§ **GIVEN PROBLEM**
Reproduce verbatim the lines of the entries below, from the line containing "Given: Expand the Вадим profile dropdown menu" down to the line containing "pyautogui.click(x=262, y=417)", with both of those lines included and nothing else.

§ **EXERCISE INPUT**
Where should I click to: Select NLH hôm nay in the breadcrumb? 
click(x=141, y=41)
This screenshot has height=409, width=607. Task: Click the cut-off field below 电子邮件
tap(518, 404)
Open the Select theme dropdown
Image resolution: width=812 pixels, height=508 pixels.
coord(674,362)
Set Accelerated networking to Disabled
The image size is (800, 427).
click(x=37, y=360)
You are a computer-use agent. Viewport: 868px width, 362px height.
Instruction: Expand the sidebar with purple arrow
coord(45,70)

...

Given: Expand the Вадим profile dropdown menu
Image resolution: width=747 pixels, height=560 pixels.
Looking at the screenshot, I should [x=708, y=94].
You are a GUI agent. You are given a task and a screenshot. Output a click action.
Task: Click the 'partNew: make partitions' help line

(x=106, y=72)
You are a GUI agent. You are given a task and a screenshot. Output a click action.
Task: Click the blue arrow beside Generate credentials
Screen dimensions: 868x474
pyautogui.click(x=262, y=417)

§ **ANSWER TO THIS EXERCISE**
Given: Expand the Вадим profile dropdown menu
Image resolution: width=747 pixels, height=560 pixels.
Looking at the screenshot, I should [x=708, y=94].
You are a GUI agent. You are given a task and a screenshot. Output a click action.
Task: Click the 'partNew: make partitions' help line

(x=106, y=72)
You are a GUI agent. You are given a task and a screenshot. Output a click action.
Task: Click the blue arrow beside Generate credentials
Screen dimensions: 868x474
pyautogui.click(x=262, y=417)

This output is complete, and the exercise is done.